• TRY IT
Look through the entries below and report how many lines hold the string "type". Only the number is wanted.
:: GIVEN INFORMATION
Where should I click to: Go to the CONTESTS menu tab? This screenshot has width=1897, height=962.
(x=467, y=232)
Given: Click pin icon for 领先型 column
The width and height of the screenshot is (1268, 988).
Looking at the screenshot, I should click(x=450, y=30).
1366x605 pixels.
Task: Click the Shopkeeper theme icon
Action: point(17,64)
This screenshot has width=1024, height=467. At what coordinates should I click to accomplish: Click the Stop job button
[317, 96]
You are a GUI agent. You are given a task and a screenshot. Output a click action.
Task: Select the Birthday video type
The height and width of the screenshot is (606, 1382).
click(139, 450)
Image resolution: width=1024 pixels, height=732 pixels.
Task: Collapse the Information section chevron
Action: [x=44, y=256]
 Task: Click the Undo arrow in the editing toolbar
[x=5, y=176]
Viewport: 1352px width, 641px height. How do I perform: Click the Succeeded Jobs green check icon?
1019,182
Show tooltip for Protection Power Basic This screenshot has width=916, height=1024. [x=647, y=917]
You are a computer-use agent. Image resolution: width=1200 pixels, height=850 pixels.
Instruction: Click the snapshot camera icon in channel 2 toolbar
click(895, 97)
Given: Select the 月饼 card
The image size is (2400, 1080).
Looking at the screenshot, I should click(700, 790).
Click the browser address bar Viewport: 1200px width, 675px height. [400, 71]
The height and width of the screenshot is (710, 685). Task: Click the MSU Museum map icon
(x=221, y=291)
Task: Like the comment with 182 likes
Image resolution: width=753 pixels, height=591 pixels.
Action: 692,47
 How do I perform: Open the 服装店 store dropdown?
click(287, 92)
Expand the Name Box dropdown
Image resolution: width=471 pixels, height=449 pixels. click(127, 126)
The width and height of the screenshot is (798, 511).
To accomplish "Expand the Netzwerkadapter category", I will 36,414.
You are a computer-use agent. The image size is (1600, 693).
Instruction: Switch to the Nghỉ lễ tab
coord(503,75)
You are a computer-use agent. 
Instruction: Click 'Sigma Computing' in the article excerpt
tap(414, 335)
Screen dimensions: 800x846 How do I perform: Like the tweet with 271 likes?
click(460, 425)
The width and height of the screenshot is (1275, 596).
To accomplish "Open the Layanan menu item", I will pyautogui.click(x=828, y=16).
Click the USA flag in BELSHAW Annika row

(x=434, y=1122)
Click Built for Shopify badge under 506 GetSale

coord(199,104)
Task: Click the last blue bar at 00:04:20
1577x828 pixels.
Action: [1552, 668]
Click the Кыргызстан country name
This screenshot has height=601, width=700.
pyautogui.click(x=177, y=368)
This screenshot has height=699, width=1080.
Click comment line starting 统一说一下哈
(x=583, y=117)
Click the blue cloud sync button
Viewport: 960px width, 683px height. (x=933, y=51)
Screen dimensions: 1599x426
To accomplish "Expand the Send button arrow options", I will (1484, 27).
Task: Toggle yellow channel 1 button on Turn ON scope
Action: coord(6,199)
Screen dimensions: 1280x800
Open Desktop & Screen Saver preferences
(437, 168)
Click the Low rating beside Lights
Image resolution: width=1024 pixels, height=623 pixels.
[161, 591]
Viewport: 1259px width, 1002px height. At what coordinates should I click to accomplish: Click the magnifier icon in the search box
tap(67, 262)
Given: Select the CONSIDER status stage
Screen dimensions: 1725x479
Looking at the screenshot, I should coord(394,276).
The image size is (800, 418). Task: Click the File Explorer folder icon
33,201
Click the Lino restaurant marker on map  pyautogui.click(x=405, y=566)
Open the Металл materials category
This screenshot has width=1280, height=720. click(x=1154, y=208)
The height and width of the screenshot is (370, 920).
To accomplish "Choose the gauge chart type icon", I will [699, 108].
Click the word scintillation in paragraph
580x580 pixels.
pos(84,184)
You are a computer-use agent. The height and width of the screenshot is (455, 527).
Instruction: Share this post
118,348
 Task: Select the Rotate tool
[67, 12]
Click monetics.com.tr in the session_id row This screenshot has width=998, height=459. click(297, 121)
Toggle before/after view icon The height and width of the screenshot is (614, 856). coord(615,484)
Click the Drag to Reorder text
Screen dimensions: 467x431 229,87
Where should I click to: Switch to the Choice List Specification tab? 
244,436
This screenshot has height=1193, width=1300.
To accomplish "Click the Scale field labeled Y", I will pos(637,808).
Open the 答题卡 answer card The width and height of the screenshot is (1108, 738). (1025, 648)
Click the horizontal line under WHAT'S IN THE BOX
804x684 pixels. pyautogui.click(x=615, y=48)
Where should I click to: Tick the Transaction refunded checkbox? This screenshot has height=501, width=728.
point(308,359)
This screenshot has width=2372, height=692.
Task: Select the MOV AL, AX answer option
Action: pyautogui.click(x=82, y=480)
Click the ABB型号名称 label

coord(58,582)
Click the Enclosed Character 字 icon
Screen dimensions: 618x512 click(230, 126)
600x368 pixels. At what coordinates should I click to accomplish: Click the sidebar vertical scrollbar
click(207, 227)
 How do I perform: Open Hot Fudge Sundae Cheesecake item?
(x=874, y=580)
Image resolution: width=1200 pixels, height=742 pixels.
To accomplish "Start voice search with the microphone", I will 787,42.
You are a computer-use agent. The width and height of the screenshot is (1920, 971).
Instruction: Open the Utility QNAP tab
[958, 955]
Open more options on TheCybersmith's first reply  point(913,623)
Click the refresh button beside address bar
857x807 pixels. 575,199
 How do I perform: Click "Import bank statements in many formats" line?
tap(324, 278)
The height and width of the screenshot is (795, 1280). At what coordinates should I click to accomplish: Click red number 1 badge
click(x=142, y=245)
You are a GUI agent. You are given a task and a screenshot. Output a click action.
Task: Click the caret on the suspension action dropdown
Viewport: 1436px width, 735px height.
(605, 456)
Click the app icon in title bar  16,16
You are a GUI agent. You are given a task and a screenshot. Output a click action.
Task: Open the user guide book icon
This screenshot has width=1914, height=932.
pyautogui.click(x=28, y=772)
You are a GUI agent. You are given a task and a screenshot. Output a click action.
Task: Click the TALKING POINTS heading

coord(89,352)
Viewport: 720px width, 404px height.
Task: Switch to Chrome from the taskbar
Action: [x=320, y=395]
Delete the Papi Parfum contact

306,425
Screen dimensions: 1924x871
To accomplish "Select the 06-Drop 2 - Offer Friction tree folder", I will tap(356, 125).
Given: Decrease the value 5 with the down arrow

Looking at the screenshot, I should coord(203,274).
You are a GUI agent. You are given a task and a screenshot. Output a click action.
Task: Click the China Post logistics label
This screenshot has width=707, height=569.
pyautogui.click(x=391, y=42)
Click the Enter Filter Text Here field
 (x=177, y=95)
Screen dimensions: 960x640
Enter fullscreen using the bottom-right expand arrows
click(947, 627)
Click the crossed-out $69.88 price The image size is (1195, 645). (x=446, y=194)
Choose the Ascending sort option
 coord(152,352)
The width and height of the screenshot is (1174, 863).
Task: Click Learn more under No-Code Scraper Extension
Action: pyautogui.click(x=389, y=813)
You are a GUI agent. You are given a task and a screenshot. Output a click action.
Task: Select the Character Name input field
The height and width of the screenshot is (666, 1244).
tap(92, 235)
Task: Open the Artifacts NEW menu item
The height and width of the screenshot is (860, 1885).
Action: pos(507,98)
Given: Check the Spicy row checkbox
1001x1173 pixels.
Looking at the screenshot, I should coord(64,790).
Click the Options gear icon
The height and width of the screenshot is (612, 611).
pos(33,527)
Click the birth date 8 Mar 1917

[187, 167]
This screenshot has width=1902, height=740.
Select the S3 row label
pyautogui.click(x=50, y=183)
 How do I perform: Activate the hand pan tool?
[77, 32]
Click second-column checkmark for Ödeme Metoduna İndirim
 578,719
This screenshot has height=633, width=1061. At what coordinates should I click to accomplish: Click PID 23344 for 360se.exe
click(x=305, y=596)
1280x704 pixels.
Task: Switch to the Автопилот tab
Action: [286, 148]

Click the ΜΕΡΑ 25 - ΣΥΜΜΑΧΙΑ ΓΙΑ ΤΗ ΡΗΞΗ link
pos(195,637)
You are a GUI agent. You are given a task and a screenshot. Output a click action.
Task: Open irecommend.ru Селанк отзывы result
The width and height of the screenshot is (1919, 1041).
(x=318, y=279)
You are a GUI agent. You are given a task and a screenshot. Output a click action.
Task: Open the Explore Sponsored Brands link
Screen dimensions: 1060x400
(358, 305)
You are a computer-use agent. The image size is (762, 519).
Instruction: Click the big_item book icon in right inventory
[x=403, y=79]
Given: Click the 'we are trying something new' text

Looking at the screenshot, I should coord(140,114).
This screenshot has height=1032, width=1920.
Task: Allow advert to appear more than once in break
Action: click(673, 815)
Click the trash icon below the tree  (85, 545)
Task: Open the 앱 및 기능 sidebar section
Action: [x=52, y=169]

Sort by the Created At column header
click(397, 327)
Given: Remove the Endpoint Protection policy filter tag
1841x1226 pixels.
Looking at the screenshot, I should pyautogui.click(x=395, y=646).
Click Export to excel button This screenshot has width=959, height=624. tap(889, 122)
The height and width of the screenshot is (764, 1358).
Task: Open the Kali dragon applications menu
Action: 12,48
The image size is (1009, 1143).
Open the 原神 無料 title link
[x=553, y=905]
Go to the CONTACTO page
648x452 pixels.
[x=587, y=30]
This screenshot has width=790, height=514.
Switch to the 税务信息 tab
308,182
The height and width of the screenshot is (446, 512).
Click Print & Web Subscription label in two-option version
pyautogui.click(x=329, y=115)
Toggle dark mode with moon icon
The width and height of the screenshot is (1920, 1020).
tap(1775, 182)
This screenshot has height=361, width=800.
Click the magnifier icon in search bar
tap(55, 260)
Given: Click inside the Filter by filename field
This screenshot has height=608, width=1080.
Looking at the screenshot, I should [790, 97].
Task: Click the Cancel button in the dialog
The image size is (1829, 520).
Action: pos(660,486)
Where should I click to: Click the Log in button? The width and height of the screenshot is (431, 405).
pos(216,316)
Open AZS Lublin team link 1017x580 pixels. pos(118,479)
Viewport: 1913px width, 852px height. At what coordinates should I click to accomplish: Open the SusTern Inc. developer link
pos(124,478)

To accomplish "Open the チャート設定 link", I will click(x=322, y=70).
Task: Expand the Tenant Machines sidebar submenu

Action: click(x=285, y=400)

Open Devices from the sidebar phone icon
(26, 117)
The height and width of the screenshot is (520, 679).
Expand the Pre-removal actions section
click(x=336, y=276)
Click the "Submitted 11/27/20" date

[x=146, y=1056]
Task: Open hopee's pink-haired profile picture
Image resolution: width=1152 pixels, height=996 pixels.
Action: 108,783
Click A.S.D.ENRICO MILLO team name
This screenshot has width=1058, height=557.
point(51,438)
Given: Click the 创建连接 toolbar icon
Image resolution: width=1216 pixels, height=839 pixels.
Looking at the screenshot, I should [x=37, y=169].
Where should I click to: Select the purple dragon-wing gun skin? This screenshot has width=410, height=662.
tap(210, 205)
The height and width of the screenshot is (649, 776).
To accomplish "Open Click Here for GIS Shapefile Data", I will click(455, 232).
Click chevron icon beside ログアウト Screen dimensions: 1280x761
::::
• ANSWER TO THIS PROBLEM
2